Com um estalar de dedos, em suas vestimentas fez surgir uma espécie de crachá dourado. Em tinta preta, o nome “Midelcul”. Ele parecia entediado com aquela entrevista.

— Seu nome seria mal interpretado no idioma que eu falava lá em cima.

— É por isso que eu não atendo brasileiros; permita-me continuar. Casado?

— Não.

— Bebia? Fumava?

— Bebia, não fumava.

— Sua ficha diz o contrário.

— Eu só fumava com ela, na presença dela, ou sozinho pensando nela.

— Estava apaixonado então?

— Eu tinha acabado de desapaixonar.

— Qual carro o senhor tinha?

— Um Peugeot 207!

— Meu Deus! — exclamou o diabo. — Tem certeza que está no lugar certo? Qualquer pecado cometido, com essa vida, já teria sido pago. Deixa-me verificar uma coisa.

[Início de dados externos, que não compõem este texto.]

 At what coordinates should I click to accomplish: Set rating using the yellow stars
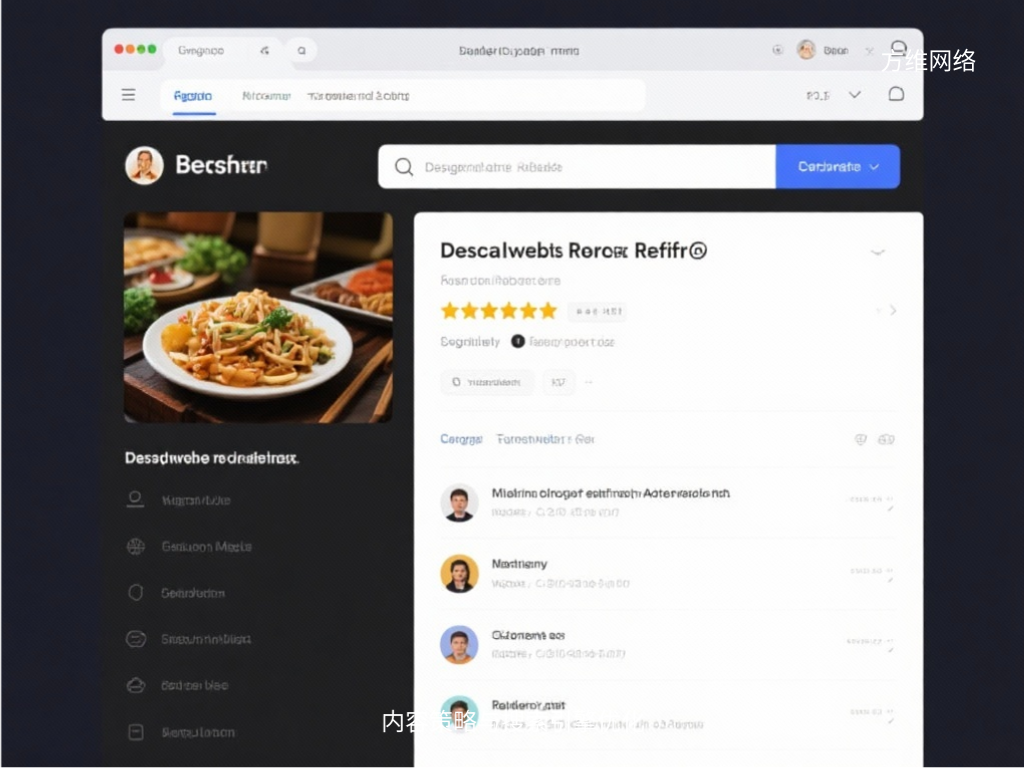(x=498, y=311)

Midelcul tirou do bolso um celular, um Samsung S3, e fez uma ligação.

— Alô, Mammon, você pode ver a vida financeira de um cara aqui? Sim, isso.

Do outro lado da linha, eu conseguia ouvir, após soprar a fumaça de um cigarro, uma voz estridente dizendo:

— Trinta anos de financiamento? Isso já não é ganância, é desespero. Tenta falar com Belial, parece mais do setor dele.

Após a segunda tentativa, o telefone atendeu novamente. O demônio do outro lado da linha apenas dizia:

— Não, eu não mandei nada pra esse cara não. Taurinos eu deixo descansar até a próxima vida! Talvez tenha sido preguiça, fala com Baphomet.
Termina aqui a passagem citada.